The abandonment of the old RFP effectively meant that this was a fresh deal. Was this deal endorsed with sufficient deliberation from its prime user, the IAF? There is nothing in the CAG report to warrant the conclusion that procedures and processes were followed in deciding on the fresh deal. But even more important from a procedural point of view—with an impact on pricing—is the absence of a bank guarantee. Curiously, the CAG points out that Dassault’s failure to provide a bank guarantee is a “saving” for the company, suggesting that this ought to have been passed on to the Indian government. In effect, if this charge, meant to ensure that India had a hold on Dassault until it fulfilled its commitment to supply the aircraft, had been included, it would have wiped out the 2.8 per cent “savings” that the CAG attributed to the new deal.

But even more stunningly, the Modi government’s failure to obtain a sovereign guarantee from the French government is a serious risk for the IAF. Defendants of the government have pointed to the fact that military supplies from suppliers in the United States and Russia are often without such guarantees. This displays a remarkable level of ignorance about the fact that the supplies from the two countries are actually channelised by their governments. In both cases, this amounts to an implicit sovereign guarantee. The lack of an explicit sovereign guarantee for the Rafale deal means that if Dassault—not in the pink of financial health anyway—reneges on its contract, or even delays delivery of aircraft, the Indian government can draw no comfort from the French government’s Letter of Comfort. The Letter of Comfort gives only a vague assurance that the French government will get involved only after tortuous and prolonged parleys before international arbitrations are concluded. Surely, national defence merits more comfort than this!

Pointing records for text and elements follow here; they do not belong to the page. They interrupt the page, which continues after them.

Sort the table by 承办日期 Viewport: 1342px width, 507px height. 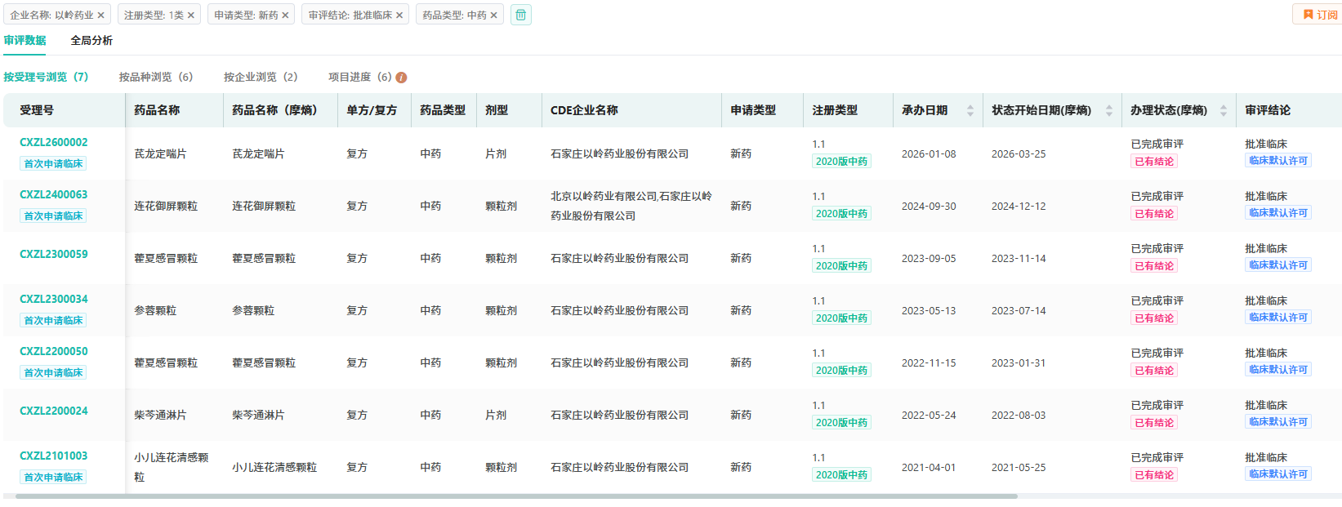click(970, 110)
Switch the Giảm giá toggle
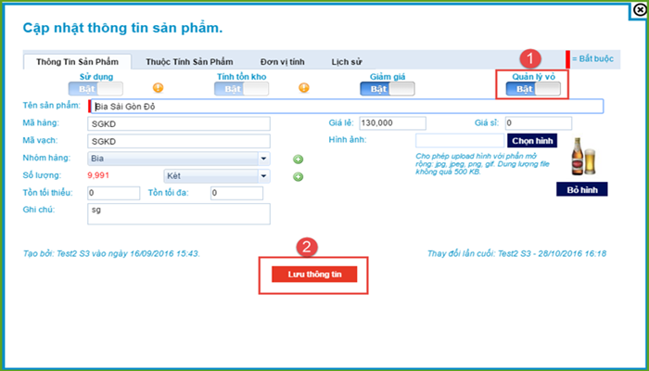Viewport: 649px width, 371px height. pos(388,89)
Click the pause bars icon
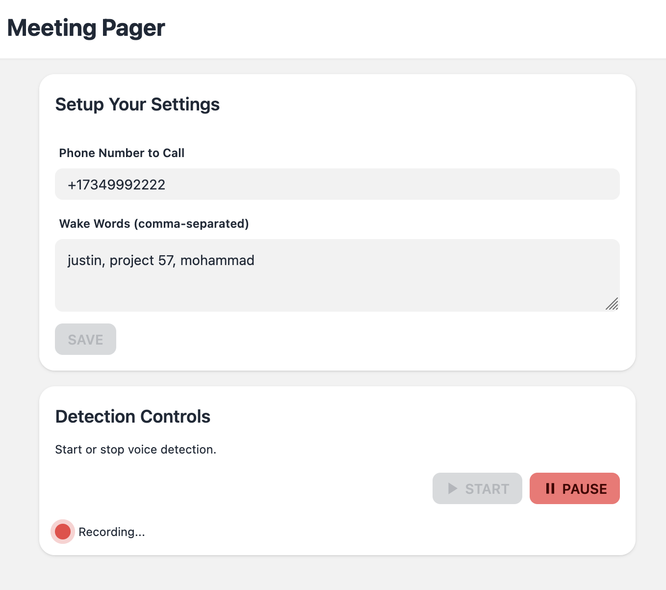Viewport: 666px width, 590px height. click(550, 488)
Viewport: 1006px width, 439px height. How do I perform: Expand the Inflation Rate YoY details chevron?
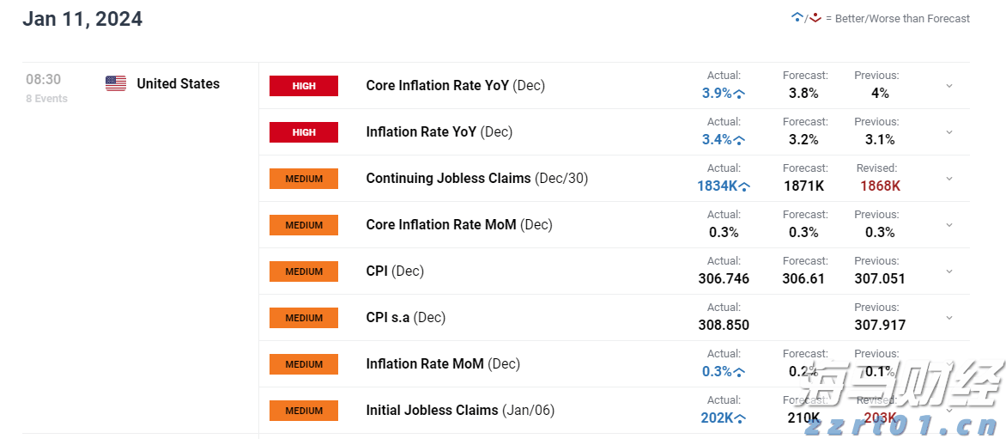point(949,132)
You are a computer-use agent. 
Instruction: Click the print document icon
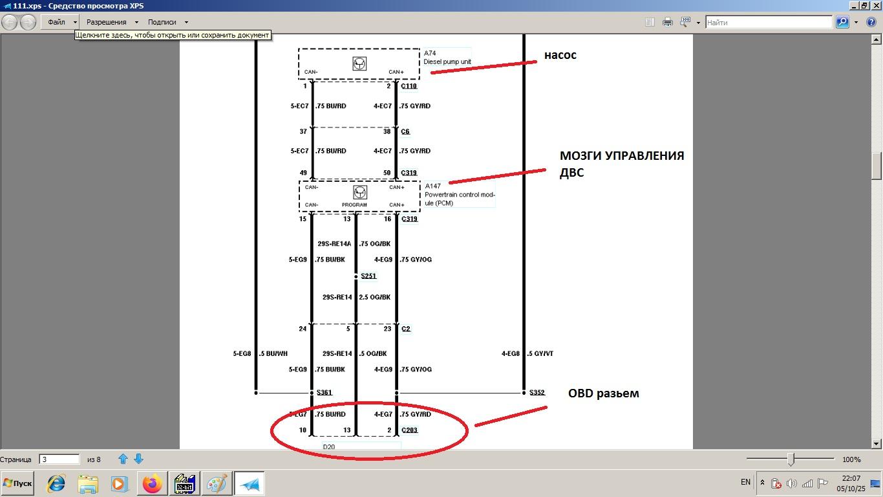(x=668, y=22)
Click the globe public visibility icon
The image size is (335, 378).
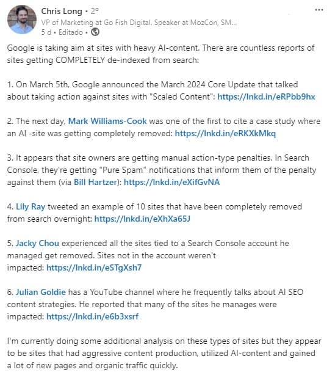coord(95,32)
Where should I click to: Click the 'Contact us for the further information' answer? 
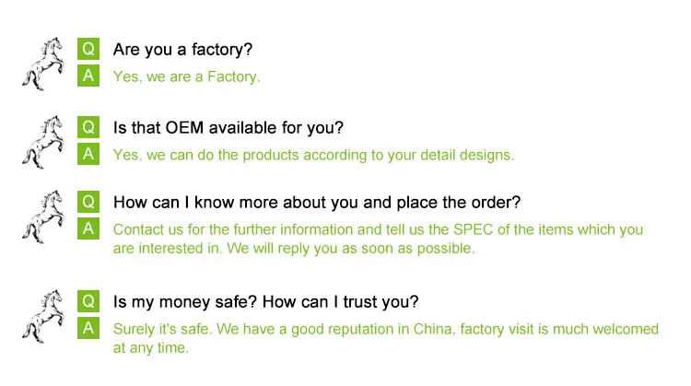(x=378, y=239)
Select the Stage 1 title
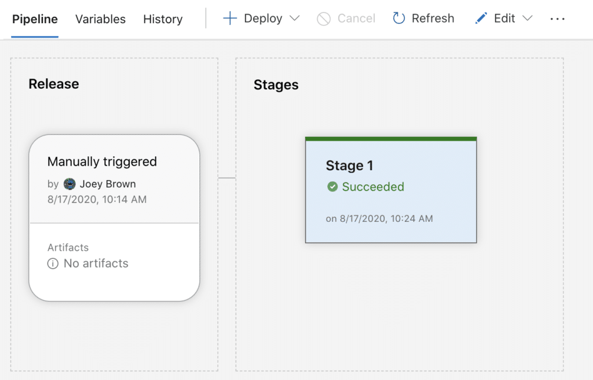The width and height of the screenshot is (593, 380). tap(349, 166)
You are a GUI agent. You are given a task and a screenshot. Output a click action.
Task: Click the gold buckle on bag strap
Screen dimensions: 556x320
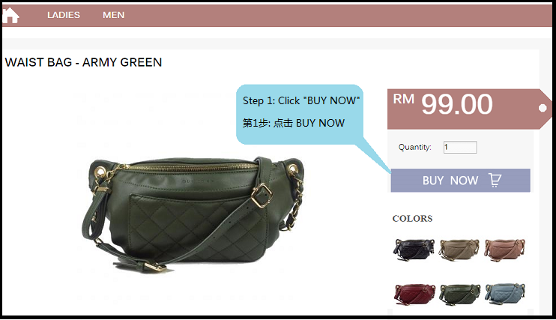pos(262,195)
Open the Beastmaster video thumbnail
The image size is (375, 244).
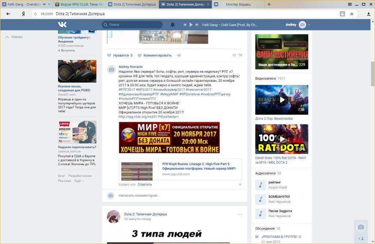pos(282,99)
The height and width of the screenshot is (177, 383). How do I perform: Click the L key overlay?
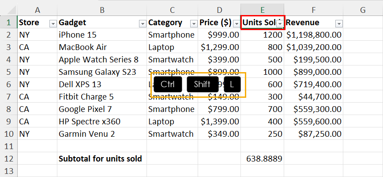point(232,84)
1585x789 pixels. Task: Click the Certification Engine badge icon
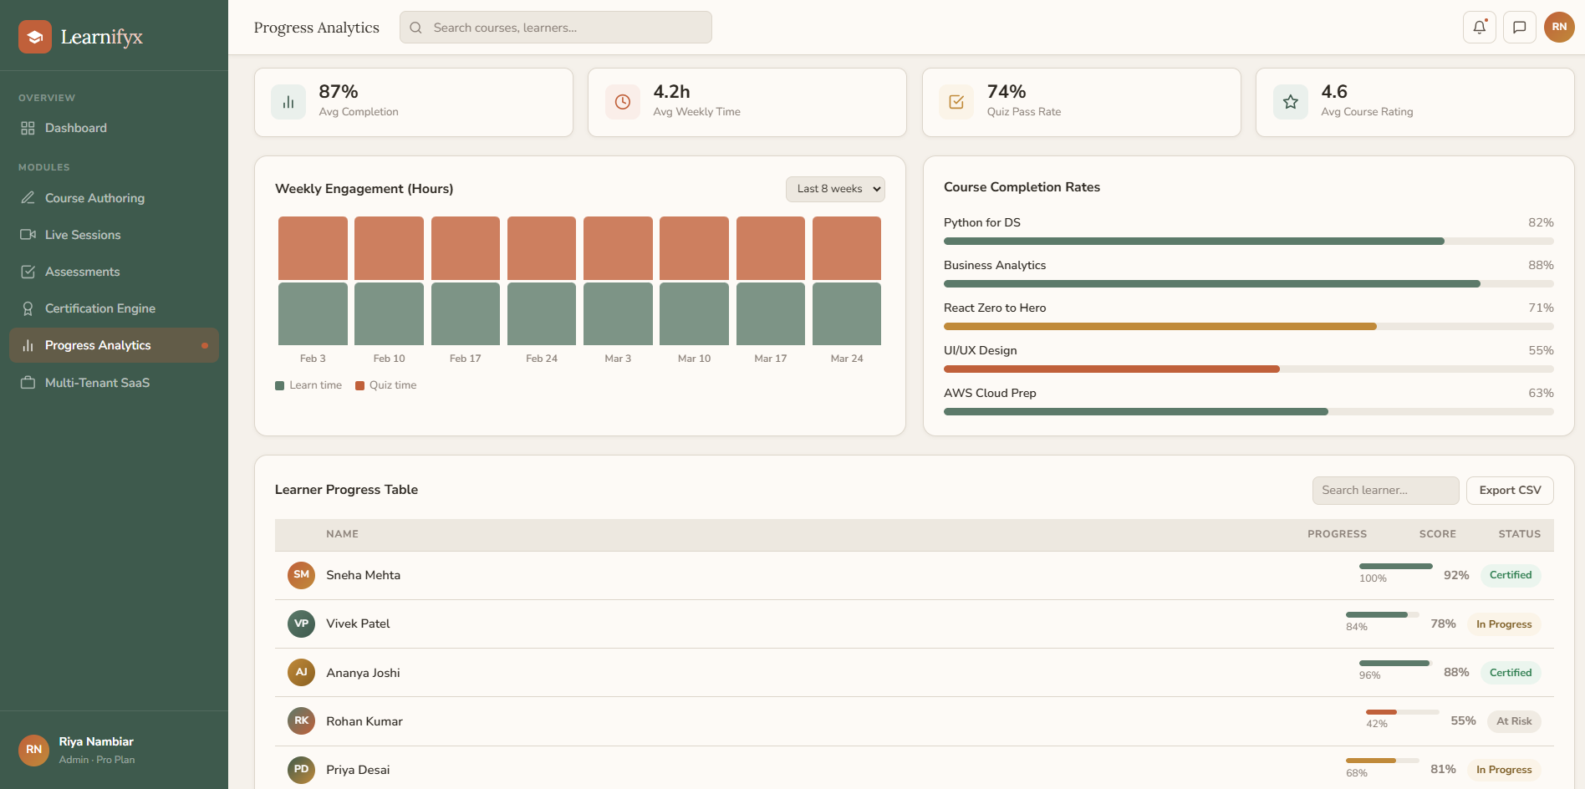(28, 308)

But the renegotiated deal introduces even more uncertainties into the IAF’s plans to augment its dangerously depleted fleet. First, what happens to the IAF’s plans after the induction of the Rafale? It appears that the acquisition of 36 instead of 126 aircraft seriously limits the IAF’s options. This would imply that it would have no option but to ask Dassault for another deal for some more aircraft, and in that situation, Dassault would be sitting pretty. “The induction of an aircraft of new vintage into the fleet is a major logistical nightmare for any air force,” the IAF pilot cited earlier told Frontline. Given the fact that the IAF would surely need more planes, this places it in a quandary: should it stick to Dassault, whatever the price, or should it look for some other option? There are cost implications to both options. Managing a fleet of different vintages would surely impose costs; apart from logistical problems for the IAF, continuing to plod the Rafale path could prove to be prohibitively costly. The lack of a French sovereign guarantee in such an eventuality could haunt the Air Force well into the future. The CAG’s utter disregard for this set of issues, and their cost implications, indicates a lackadaisical approach.

One question to ask in the context of the flurry of recent revelations in the media is this: Were the details of dissenting voices within the INT made available to the CAG to enable it to arrive at an informed opinion? It may be recalled that on several key issues the dissenters were outvoted by a wafer-thin margin. Given that the CAG ought to function as a professional body, it should have taken into consideration the issues raised by the dissenters, instead of depending on the majority vote. An examination of the issues raised by the dissenters (and experts) would have revealed significant deviations from prescribed norms that were required to be adhered to in the Rafale deal. Was the CAG short-changed in terms of the relevant facts, just as the Supreme Court appears to have been?

The CAG’s utter failure to examine the process by which the Modi government arrived at the deal with Dassault is a prime case of obfuscation. By holding the United Progressive Alliance’s version of the deal to a far more stringent standard, while letting the incumbent government get away with wholesale violations of due process, the CAG has betrayed its blatant partiality and exposed itself to doubts about its integrity.